‘And you say he’d been taken by a vampire, this man?’ Still groping in the dark, Kyle was horrified. ‘Recently? But where? How?’
That’s the worst of it, Alec, said Keogh. He was taken here — here in England! As for how he was taken – let me tell you . . .
Chapter Four
Yulian had been a late baby, late by almost a month, though in the circumstances his mother considered herself fortunate that he hadn’t been born early. Or very early and dead! Now, on the spacious back seat of her cousin Anne’s Mercedes, on their way to Yulian’s christening at a tiny church in Harrow, Georgina Bodescu steadied the infant in his portable cot and thought back on those circumstances: on that time almost a year before when she and her husband had holidayed in Slatina, only eighty kilometres from the wild and ominously rearing bastions of the Carpatii Meridionali, the Transylvanian Alps.
A year is a long time and she could do it now – look back – without any longer feeling that she too must die, without submitting to slow, hot tears and an agony of self-reproach bordering on guilt. That’s how she had felt for long, long months: guilty. Guilty that she lived when Ilya was dead, and that but for her weakness he, too, might still be alive. Guilty that she had fainted at the sight of his blood, when she should have run like the wind to fetch help. And poor Ilya lying there, made unconscious by his pain, his life’s blood leaking out of him into the dark earth, while she lay crumpled in a swoon like . . . like some typically English shrinking violet.
Oh, yes, she could look back now – indeed she had to – for they had been Ilya’s last days, which she had been part of. She had loved him very, very much and did not want to lose grasp of her memory of him. If only in looking back she could conjure all the good things without
invoking the nightmare, then she would be happy. But of course she couldn’t . . .

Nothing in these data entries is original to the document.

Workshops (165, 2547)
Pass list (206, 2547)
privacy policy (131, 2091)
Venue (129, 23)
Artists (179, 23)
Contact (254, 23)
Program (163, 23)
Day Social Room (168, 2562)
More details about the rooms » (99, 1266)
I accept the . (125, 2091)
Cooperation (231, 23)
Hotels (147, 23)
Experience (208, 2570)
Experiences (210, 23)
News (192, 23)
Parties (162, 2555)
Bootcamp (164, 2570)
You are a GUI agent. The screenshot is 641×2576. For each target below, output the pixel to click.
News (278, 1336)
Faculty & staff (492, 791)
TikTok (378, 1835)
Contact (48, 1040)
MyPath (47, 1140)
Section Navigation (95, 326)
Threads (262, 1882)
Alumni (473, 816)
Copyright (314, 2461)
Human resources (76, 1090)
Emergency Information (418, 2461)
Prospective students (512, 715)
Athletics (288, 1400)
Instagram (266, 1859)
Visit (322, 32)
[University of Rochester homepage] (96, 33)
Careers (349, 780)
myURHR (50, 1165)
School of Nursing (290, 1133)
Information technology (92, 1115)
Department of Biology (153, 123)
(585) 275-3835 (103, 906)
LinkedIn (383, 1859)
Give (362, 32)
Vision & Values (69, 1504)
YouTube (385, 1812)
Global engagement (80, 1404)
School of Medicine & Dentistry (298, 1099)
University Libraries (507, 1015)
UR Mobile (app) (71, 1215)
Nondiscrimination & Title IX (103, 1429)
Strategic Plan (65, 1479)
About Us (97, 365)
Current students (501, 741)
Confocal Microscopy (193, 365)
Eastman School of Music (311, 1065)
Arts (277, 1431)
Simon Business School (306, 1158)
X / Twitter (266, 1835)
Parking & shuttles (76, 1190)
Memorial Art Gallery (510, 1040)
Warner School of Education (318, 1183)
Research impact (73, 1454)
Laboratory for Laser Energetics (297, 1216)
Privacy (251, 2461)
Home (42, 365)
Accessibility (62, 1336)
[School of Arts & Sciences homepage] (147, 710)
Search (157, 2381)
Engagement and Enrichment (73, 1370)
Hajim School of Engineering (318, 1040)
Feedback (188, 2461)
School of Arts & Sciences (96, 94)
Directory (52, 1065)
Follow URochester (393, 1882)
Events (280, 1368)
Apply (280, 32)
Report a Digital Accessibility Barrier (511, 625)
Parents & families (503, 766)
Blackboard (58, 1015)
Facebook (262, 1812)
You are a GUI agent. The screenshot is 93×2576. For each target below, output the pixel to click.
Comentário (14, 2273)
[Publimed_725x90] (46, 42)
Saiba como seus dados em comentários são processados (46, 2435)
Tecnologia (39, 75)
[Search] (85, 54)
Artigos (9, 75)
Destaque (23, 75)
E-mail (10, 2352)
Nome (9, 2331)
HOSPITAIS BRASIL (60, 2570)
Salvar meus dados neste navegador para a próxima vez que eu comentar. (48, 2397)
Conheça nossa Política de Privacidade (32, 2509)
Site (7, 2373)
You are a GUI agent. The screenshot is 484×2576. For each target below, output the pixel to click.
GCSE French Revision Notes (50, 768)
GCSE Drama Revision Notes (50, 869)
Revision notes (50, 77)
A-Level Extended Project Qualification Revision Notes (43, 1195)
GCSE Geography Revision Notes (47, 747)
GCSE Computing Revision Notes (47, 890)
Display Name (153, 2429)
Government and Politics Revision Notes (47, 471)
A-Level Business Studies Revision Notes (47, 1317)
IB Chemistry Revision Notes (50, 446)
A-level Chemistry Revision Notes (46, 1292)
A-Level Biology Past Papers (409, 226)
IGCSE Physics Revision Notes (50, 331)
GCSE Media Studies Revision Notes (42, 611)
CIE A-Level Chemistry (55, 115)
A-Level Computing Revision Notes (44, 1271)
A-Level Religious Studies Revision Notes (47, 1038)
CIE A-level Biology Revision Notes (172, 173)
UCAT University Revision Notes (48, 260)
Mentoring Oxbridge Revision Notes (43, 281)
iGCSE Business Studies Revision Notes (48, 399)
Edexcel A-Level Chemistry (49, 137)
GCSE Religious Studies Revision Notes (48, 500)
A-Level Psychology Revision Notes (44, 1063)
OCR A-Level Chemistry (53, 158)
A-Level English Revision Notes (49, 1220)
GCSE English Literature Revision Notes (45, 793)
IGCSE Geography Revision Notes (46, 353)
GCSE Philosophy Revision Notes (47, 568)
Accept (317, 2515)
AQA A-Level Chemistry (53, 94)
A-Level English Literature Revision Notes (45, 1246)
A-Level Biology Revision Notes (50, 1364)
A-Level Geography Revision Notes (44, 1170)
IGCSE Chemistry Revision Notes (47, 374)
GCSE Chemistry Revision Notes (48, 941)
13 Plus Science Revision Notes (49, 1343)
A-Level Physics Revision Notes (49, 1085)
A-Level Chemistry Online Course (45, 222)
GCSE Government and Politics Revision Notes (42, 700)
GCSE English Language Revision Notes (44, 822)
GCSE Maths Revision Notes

Ilya Bodescu, a Romanian, had been teaching Slavonic languages in London when Georgina first met him. A linguist, he moved between Bucharest, where he taught French and English, and the European Institute in Regent Street where she had studied Bulgarian (her grandfather on her mother’s side, a dealer in wines, had come from Sofia). Ilya had only occasionally been her tutor – when standing in for a huge-breasted, moustachioed, matron from Pleven – at which times his dry wit and dark, sparkling eyes had transformed what were otherwise laborious hours of learning into all too short periods of pure pleasure. Love at first sight? Not in the light of twelve years’ hindsight – but a rapid enough process by any estimation. They had married inside a year, Ilya’s usual term with the Institute. When the year was up, she’d gone back to Bucharest with him. That had been in November of ’47.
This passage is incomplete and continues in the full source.